>> START Material

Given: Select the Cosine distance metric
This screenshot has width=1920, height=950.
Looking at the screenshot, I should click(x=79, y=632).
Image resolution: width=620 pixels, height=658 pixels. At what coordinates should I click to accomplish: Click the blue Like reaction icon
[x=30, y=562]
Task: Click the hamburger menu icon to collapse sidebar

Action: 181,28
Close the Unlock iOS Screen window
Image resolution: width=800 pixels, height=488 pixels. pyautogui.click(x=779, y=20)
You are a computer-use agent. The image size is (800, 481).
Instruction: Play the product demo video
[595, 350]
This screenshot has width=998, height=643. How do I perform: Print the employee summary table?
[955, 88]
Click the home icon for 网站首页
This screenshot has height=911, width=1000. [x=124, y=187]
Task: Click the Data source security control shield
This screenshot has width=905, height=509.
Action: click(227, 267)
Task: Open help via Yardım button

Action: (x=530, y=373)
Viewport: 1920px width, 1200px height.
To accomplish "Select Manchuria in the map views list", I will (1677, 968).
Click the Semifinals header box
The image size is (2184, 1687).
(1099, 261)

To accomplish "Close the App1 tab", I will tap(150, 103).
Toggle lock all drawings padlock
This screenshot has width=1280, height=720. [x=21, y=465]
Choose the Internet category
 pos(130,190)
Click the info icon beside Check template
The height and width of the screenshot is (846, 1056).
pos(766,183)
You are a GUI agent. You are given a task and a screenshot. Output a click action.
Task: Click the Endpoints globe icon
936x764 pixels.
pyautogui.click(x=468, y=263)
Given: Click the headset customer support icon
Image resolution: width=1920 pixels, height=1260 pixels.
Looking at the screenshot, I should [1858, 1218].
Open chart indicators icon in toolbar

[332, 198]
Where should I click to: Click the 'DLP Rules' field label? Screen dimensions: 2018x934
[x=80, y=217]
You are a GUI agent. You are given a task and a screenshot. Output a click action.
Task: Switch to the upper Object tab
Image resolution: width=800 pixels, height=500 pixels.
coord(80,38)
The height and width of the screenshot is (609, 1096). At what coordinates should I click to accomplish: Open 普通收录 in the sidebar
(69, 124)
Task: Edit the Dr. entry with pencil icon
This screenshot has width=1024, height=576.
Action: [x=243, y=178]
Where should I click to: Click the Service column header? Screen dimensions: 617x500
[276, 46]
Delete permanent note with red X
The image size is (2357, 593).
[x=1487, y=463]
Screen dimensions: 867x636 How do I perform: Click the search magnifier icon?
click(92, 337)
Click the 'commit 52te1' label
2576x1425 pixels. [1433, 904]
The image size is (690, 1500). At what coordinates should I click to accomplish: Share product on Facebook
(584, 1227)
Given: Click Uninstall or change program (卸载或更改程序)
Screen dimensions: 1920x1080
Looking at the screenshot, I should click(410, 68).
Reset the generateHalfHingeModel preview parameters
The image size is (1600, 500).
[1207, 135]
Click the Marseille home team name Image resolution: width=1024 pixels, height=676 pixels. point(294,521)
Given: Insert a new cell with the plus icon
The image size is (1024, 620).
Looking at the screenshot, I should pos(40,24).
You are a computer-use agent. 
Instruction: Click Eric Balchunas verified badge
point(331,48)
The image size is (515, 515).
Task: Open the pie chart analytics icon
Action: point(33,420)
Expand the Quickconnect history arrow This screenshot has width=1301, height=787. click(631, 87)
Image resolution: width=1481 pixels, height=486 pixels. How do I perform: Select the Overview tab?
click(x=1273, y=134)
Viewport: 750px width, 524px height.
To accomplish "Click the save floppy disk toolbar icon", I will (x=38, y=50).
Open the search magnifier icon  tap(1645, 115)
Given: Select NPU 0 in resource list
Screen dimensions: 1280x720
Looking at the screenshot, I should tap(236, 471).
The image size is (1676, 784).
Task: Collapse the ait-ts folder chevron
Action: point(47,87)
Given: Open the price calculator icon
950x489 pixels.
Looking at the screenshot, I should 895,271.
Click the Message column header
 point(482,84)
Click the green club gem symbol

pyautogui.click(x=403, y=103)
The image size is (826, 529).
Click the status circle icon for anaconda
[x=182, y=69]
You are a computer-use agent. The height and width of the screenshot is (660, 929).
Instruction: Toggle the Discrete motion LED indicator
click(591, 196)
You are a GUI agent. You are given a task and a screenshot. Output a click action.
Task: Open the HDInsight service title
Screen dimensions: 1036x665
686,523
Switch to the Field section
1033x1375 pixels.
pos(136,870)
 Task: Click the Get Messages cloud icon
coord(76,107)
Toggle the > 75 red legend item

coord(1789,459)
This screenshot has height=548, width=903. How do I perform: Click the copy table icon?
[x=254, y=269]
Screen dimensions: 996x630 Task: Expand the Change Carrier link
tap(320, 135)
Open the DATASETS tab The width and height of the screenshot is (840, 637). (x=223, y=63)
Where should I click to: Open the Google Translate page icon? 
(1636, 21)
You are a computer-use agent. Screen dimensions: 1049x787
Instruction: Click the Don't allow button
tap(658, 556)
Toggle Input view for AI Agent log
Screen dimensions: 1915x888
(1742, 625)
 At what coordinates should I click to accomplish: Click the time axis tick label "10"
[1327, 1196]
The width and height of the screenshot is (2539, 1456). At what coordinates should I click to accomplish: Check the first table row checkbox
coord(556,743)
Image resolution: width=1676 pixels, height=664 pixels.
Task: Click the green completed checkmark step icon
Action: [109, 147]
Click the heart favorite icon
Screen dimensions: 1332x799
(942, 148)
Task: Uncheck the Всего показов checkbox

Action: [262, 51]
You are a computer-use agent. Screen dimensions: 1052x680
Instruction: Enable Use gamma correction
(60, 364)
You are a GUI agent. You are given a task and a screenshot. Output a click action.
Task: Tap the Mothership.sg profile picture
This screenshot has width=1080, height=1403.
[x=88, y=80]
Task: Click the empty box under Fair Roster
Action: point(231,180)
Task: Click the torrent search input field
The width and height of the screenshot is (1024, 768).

>> END Material

▸ **Exercise**
Return every line of the rows above that contains the word "magnifier", matching its case exactly.

▸ **Written reply**
Screen dimensions: 867x636 How do I perform: Click the search magnifier icon?
Open the search magnifier icon  tap(1645, 115)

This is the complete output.